* [Collected data entries]
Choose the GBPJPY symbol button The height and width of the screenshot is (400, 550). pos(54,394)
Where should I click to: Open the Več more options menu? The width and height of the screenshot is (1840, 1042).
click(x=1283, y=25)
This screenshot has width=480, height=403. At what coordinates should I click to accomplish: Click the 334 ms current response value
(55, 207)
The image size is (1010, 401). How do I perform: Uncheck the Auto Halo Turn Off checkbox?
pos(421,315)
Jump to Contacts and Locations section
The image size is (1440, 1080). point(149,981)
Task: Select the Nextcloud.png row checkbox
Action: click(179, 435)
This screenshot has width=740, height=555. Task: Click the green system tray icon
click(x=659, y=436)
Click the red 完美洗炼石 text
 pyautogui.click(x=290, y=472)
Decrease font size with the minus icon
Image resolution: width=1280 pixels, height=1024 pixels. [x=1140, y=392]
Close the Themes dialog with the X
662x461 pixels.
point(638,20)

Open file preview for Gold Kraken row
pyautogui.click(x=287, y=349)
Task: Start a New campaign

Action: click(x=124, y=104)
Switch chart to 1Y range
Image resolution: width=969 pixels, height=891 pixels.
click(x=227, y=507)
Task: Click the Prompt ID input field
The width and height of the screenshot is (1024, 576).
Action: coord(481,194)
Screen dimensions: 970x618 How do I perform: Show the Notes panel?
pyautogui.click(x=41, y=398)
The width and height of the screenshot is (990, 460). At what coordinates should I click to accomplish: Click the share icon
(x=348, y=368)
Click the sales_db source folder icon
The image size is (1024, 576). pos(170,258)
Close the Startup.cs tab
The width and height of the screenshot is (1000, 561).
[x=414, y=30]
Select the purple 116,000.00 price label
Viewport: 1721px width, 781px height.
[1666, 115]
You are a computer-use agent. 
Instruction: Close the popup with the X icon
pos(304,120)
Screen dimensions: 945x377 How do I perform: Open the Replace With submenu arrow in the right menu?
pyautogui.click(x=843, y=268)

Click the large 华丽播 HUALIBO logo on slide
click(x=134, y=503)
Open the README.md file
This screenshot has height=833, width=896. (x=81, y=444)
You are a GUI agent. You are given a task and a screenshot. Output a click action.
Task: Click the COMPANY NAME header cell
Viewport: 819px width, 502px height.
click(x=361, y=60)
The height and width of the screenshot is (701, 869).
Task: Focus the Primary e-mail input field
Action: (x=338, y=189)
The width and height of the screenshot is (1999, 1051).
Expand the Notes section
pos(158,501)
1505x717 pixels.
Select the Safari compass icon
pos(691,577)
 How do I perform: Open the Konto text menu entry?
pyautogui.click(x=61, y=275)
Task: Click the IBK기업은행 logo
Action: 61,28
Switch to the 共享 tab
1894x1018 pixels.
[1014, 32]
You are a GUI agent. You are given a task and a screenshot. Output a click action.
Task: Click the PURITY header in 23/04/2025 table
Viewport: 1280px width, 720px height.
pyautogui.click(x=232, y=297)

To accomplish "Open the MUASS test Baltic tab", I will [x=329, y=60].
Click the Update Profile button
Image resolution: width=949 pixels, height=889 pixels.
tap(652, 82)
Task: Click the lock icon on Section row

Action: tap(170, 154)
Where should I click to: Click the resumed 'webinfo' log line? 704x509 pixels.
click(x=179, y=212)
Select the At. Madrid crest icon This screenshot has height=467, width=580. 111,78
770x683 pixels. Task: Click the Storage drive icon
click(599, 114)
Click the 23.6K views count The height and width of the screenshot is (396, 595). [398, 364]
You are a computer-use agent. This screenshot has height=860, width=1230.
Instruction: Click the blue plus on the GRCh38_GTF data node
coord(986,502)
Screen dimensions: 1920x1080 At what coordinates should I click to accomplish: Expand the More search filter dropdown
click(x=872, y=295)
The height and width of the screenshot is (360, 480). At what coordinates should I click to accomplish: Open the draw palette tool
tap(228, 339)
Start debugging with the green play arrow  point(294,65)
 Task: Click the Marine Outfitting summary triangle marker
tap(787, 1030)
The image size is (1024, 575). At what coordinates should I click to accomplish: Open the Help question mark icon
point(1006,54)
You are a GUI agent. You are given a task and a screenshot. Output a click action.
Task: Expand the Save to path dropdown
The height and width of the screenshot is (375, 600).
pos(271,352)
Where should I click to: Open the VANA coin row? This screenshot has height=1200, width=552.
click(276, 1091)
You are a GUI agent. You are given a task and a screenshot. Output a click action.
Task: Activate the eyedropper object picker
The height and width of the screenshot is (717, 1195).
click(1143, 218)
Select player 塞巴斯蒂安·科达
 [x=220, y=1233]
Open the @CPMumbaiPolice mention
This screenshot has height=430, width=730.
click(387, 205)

* [WHAT TO DO]
Please tally the lines in the data above containing the string "computer", and give the number alone.

* [TASK RESPONSE]
2